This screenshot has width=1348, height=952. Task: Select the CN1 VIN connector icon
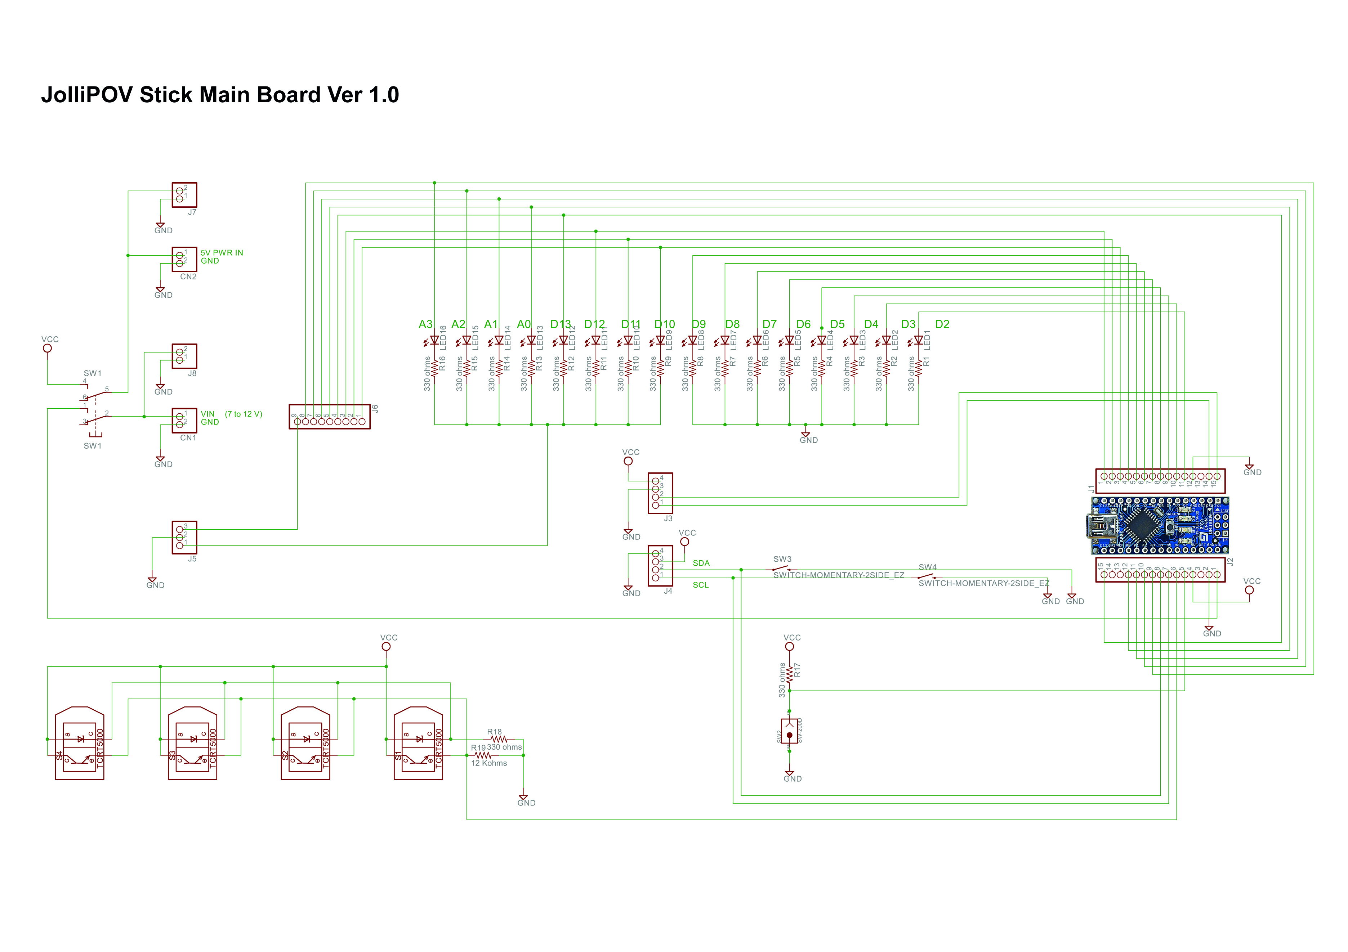click(181, 421)
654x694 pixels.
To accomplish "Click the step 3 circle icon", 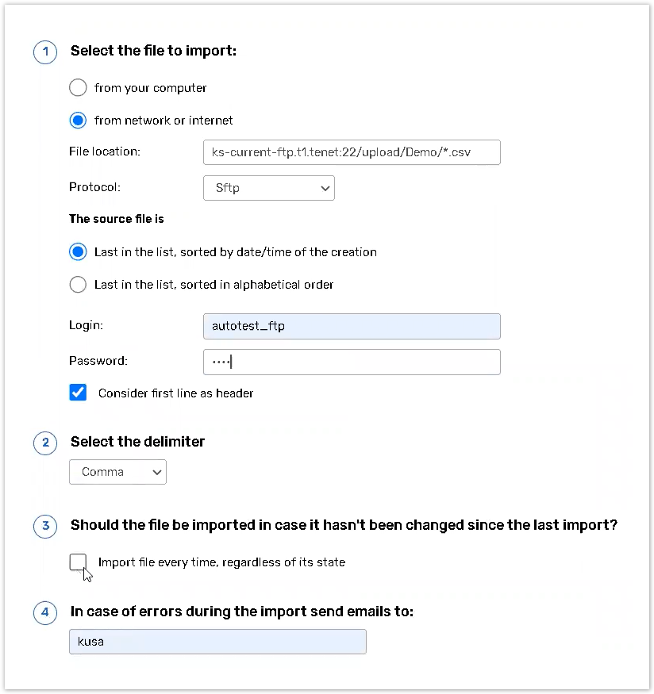I will pos(45,526).
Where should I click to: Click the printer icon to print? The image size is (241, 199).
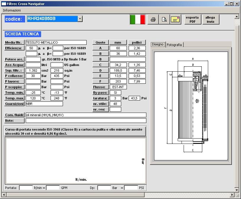tap(153, 20)
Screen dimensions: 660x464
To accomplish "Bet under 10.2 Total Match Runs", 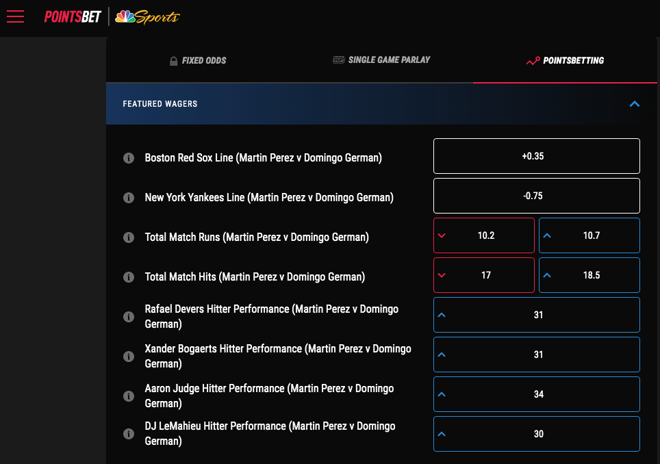I will [484, 235].
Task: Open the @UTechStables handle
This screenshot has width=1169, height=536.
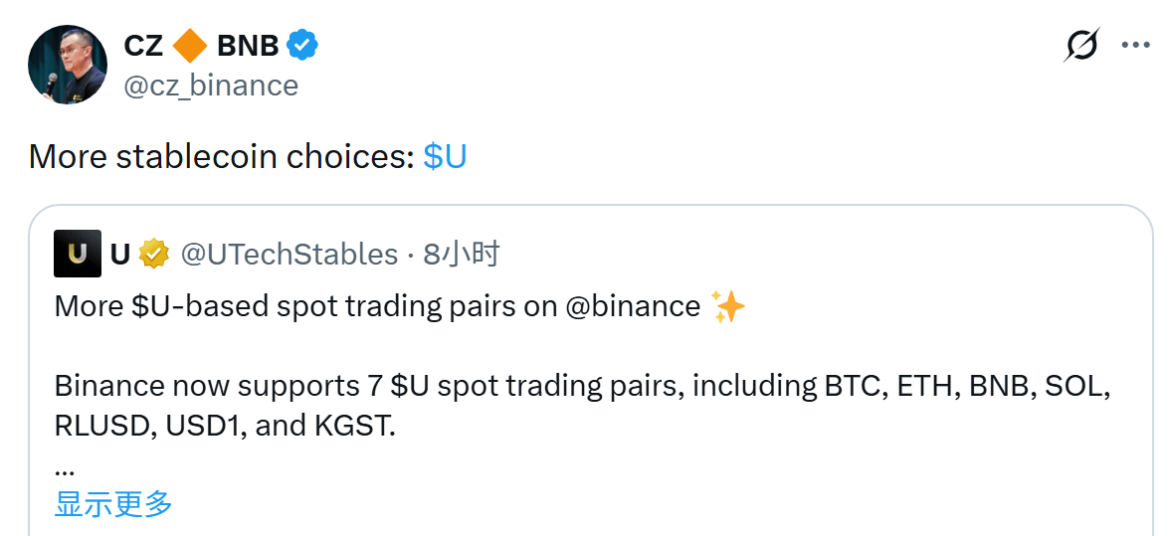Action: click(289, 255)
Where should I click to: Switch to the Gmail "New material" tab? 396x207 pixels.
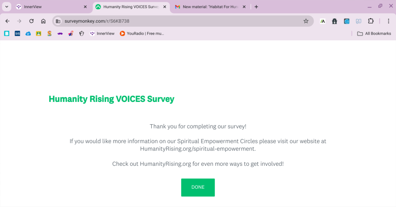coord(209,7)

● ● ● ●

▶ **Your objective**: Set down only the lines from the one with "This screenshot has width=1169, height=536." through the end of the entries, exactly as they appear, leaving out each picture.

▶ **Written solution**:
This screenshot has width=1169, height=536.
Action: click(289, 255)
Where should I click to: Switch to the Gmail "New material" tab? 396x207 pixels.
coord(209,7)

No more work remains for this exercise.